Segment Start: Given information

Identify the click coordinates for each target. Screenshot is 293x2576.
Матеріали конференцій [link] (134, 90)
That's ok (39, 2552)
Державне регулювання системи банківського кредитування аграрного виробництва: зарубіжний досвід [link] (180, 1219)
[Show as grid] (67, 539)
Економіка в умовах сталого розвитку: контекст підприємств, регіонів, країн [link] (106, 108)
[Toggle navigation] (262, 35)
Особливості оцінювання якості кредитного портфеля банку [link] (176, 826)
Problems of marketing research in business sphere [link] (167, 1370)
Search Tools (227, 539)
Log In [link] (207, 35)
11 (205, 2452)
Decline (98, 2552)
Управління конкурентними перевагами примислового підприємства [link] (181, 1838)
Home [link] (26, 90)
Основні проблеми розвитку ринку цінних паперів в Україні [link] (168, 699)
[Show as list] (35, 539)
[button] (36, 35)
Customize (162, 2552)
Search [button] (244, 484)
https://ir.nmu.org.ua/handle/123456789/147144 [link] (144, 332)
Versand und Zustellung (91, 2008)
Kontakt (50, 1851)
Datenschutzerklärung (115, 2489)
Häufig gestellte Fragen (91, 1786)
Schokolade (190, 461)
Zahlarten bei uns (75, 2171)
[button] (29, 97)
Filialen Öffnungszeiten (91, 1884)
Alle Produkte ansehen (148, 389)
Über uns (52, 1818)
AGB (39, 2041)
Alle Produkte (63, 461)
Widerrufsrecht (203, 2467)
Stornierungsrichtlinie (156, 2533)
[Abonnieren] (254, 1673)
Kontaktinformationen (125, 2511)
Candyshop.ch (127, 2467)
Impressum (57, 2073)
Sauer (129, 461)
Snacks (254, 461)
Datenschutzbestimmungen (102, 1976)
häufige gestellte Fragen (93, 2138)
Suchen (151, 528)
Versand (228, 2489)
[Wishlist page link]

Segment End: Given information

▶ [Activity]:
Everything from the line with "That's ok (39, 2552)" through the line with "Home [link] (26, 90)" should be written out exactly as it appears above, end lines included, and nothing outside that range.

▶ [Finished task]:
That's ok (39, 2552)
Державне регулювання системи банківського кредитування аграрного виробництва: зарубіжний досвід [link] (180, 1219)
[Show as grid] (67, 539)
Економіка в умовах сталого розвитку: контекст підприємств, регіонів, країн [link] (106, 108)
[Toggle navigation] (262, 35)
Особливості оцінювання якості кредитного портфеля банку [link] (176, 826)
Problems of marketing research in business sphere [link] (167, 1370)
Search Tools (227, 539)
Log In [link] (207, 35)
11 (205, 2452)
Decline (98, 2552)
Управління конкурентними перевагами примислового підприємства [link] (181, 1838)
Home [link] (26, 90)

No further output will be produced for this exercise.